In ogni caso il viaggio che devono affrontare spesso è lungo e la distanza geografica li espone a ulteriori problematiche. Non a caso la maggior parte di loro riferiscono vissuti di angoscia, depressione, disperazione, paura…
Eppure, nonostante tutte queste complicazioni psicologiche e psichiatriche la salute mentale degli sfollati non viene presa in esame in maniera sistematica, questo è negativo perché la maggior parte dei richiedenti asilo sono stati esposti a eventi traumatici multipli.

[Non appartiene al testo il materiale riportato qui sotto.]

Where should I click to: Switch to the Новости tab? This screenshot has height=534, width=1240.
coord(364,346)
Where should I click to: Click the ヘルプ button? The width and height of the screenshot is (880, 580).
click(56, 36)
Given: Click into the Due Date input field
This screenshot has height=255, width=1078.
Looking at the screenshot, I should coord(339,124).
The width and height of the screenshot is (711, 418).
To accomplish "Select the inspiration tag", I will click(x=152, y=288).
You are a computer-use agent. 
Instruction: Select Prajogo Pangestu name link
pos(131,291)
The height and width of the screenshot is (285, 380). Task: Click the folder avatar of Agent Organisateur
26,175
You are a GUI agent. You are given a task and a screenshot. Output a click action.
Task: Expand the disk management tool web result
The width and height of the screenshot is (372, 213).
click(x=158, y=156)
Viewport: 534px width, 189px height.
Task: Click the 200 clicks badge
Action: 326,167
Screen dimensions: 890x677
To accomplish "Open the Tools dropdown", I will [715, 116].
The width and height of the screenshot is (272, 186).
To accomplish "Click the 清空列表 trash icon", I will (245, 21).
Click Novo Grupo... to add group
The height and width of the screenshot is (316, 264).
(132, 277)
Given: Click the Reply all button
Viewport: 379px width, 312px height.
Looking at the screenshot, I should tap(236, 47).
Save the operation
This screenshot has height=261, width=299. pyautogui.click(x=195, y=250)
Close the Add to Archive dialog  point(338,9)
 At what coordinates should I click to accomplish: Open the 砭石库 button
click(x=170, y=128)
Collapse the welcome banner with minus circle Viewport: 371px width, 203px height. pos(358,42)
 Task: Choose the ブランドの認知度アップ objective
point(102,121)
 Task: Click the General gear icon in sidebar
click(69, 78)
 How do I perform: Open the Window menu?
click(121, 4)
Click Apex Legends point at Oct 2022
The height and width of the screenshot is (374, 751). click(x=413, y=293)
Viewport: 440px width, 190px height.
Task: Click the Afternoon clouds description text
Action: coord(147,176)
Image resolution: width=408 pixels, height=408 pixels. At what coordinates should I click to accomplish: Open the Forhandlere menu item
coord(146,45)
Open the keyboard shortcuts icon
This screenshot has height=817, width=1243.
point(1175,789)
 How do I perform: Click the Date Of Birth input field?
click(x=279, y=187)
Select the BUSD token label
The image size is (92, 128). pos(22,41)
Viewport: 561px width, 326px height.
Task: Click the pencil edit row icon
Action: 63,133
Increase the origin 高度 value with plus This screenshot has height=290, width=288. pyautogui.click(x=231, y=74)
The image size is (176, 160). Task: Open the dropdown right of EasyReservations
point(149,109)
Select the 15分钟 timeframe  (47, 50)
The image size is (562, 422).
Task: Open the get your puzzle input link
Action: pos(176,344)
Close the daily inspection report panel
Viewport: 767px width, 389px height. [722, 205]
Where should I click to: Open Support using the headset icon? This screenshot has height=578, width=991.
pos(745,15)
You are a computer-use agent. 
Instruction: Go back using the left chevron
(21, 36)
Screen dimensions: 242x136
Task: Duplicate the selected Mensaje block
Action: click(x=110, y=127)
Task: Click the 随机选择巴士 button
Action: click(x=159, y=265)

Le conclusioni di questo studio sottolineano l’importanza dell’ambiente che il migrante trova immediatamente dopo il suo ingresso nel paese ospitante. In seguito le circostanze di accoglienza inadeguate in strutture di grandi dimensioni possono avere effetti dannosi sulla loro salute. Va fatto un lavoro mirato e tempestivo e va data un’assistenza completa.
Ci deve essere un pronto sostegno per i migranti in arrivo. Lo studio è terminato prendendo atto che l’ambiente post-migratorio idoneo svolge un ruolo positivo sul benessere psicologico degli sfollati, nonostante il proprio bagaglio di esperienze traumatiche.